━━━ Passage shown ━━━
Friday, February 12, 2021

Faculty of Law Professor Trudo Lemmens, Scholl Chair in Health Law and Policy and a professor with the University of Toronto's Dalla Lana School of Public Health and Joint Centre for Bioethics, along with Dr. Mary Shariff (University of Manitoba Law) and Dr. Leonie Herx (Queen's University School of Medicine), write for Policy Options on Bill C-7's expansion of the Medical Assistance in Dying (MAiD) Act:

"As Parliament discusses Bill C-7’s expansion of the Medical Assistance in Dying (MAiD) Act, one issue has been conspicuously absent from public debate, even though it has major implications for medicine and for patients: the impact of the bill on the role of the medical profession in determining the standard of care, as it applies to MAiD.

The government introduced Bill C-7 in response to the decision of Quebec Superior Court Justice Christine Beaudouin (in the Truchon case), who ruled unconstitutional the current law’s limiting of MAiD to those whose natural death is “reasonably foreseeable.”
━━━ Data to examine ━━━
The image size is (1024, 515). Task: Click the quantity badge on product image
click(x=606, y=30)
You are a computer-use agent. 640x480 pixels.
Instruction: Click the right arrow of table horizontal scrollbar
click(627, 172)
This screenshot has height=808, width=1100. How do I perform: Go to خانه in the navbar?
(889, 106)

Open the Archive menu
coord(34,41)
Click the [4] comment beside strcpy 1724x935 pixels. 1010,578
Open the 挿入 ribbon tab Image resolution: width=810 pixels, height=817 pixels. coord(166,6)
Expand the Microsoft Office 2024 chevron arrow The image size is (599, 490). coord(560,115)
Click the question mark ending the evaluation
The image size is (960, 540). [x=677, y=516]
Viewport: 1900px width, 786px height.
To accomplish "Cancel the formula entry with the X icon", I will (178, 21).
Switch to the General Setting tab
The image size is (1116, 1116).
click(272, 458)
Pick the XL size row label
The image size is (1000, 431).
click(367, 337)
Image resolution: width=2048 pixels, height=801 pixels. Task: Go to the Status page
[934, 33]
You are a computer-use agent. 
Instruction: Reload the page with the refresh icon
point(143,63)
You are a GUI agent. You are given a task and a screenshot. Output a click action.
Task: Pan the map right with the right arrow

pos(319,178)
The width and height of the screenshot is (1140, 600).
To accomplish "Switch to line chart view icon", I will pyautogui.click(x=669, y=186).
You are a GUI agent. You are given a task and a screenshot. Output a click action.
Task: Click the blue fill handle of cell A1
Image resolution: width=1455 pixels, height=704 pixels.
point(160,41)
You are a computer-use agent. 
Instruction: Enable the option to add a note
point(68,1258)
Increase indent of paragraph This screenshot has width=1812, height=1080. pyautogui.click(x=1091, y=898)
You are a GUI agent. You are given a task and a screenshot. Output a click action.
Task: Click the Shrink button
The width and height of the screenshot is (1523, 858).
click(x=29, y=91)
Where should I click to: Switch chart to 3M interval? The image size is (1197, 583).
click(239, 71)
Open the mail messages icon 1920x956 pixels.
━━━
** Instructions for the task **
Carry on the piece about Bill C-7 and medical assistance in dying, picking up right after its last sentence.

** Task answer **
Bill C-7 addresses Justice Beaudouin’s finding – which in our opinion should have been appealed instead – by introducing a second track of access to MAiD for people with chronic illness or disability whose death is not reasonably foreseeable. For the second track, Bill C-7 imposes a 90-day assessment period, which can be shortened when deemed appropriate; a second eligibility assessment by a medical practitioner with expertise in the condition that is causing the person’s suffering; and two strengthened “informed consent” provisions, including an obligation for physicians to ensure that their patients have given “serious consideration” to other options."